Pictures excluded, output exactly the lines from the one containing "BACK (301, 1926)" through the last line of the listing below.

===== DATA FOR THIS EXERCISE

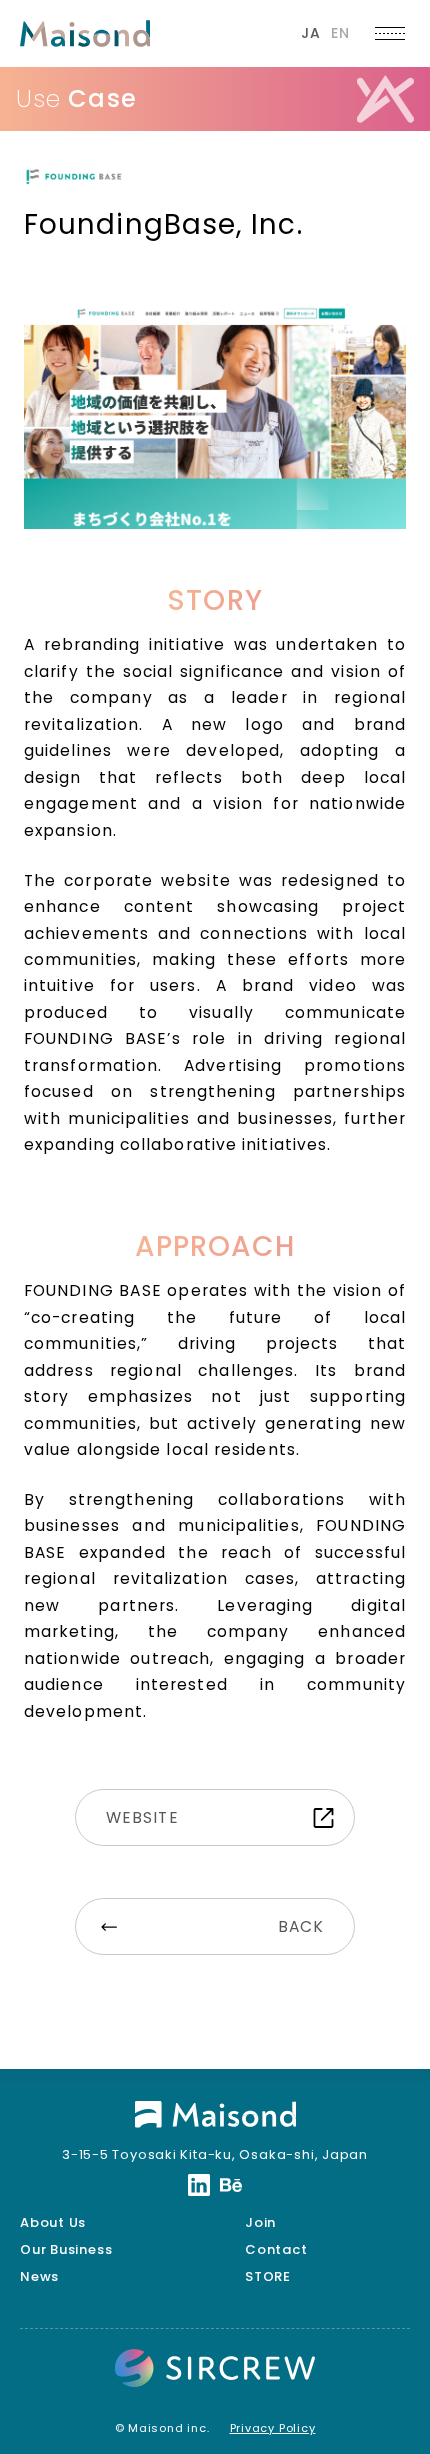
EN (340, 33)
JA (311, 33)
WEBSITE (142, 1817)
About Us (53, 2222)
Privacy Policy (273, 2428)
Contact (276, 2249)
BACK (301, 1926)
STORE (268, 2276)
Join (260, 2222)
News (39, 2276)
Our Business (66, 2249)
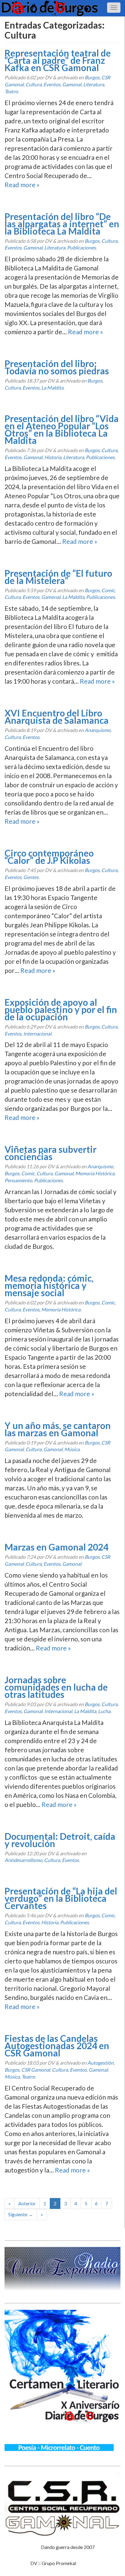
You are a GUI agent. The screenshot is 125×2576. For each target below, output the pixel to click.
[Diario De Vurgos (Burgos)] (62, 8)
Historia (52, 457)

==========

• **OUTPUT OF THE EXERCISE**:
BACK (301, 1926)
STORE (268, 2276)
Join (260, 2222)
News (39, 2276)
Our Business (66, 2249)
You are a GUI agent. The screenshot is 125×2576. For each target below, output the pixel to click.
[Diario De Vurgos (Burgos)] (62, 8)
Historia (52, 457)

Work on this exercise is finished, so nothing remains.